FLAC going wireless

Topic: FLAC going wireless (Read 8970 times) previous topic - next topic

0 Members and 1 Guest are viewing this topic.

FLAC going wireless

2009-01-13 19:41:17

Hello everyone!

Thanks for checking out my topic. I was hoping if anyone out there can confirm and or let me know if this is possible.

I currently work with wireless audio products but was thinking of using FLAC as the audio transport when streaming audio/music from Point-A to Point-B. Now I know there are many devices out there that are using wi-fi or their own proprietary wireless systems and codecs that can handle all this but I was wondering if anyone had some solid answers to this with my current restrictions and actual numbers regarding FLAC's performance.
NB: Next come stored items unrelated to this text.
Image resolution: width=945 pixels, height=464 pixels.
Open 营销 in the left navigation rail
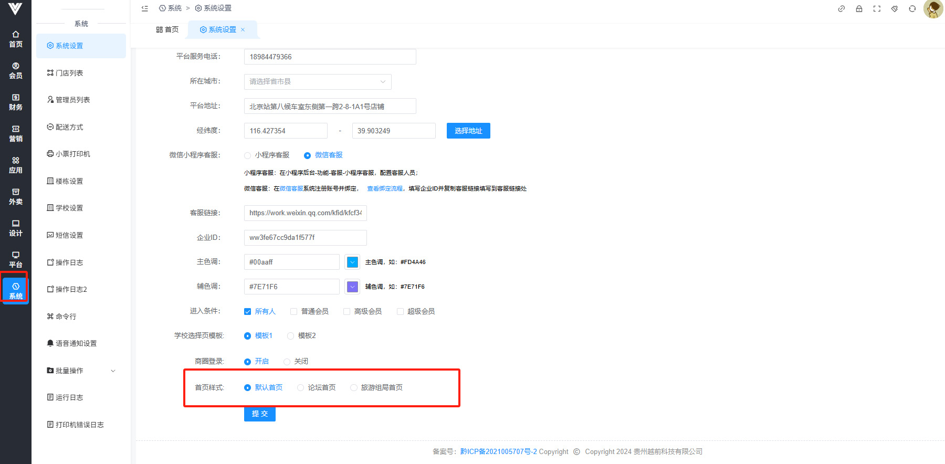point(16,133)
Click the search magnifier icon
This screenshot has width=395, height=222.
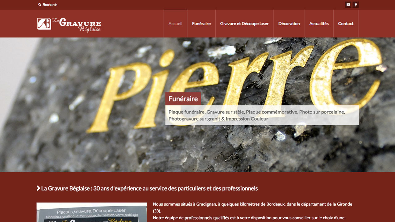(40, 5)
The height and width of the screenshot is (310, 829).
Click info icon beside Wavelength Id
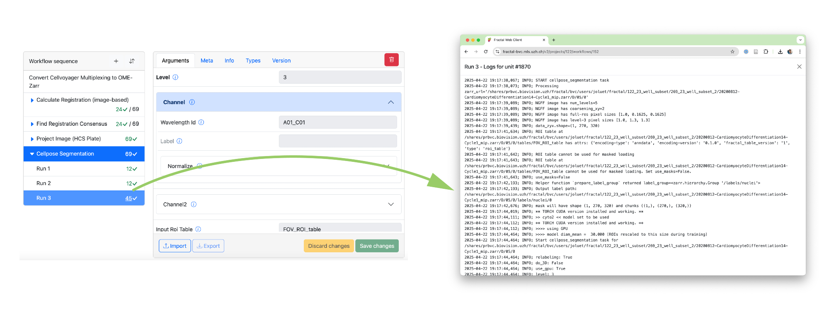(201, 122)
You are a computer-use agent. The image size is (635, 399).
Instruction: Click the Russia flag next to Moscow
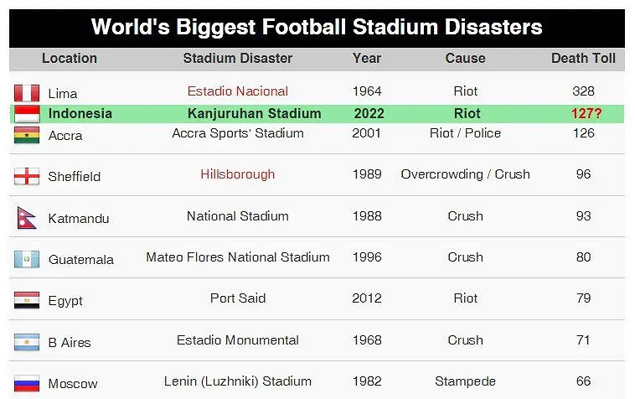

When actually streaming FLAC from Point-A to Point-B, how much bandwidth is required for a minimum of CD quality (44.1 kHz, stereo, 16bits)?
From other readings I found two un-confirmed sources saying it was around 1MBps, can anyone confirm this?

Also how much processing power is necessary for the encoding/decoding again at minimum CD-quality, I know encoding requires more computing power. The current DSP codec I am working with can juice out about 64MIPS, I'm wondering if this ample or if I need to look into a more powerful codec?

What is the actual audio latency of the FLAC after encoding/decoding for an audio stream when watching movies? For example connecting Point A (transmitter) from movie playing device and using FLAC to Point B (receiver) how off will the audio be from the actual video movements? Many say 30-40ms is the minimum latency before noticing off-sync from audio to video.

Thanks again for reading this all the way through your input will be much appreciated!!

-Nicki:)

FLAC going wireless

Reply #1 – 2009-01-13 21:24:07

Well, 1 MBps may be a typical value, it may even be a little high for a typical value, but it is not the maximum. With a lossless codec there is no guarantee that a file will compress at all (white noise will have little or no compression).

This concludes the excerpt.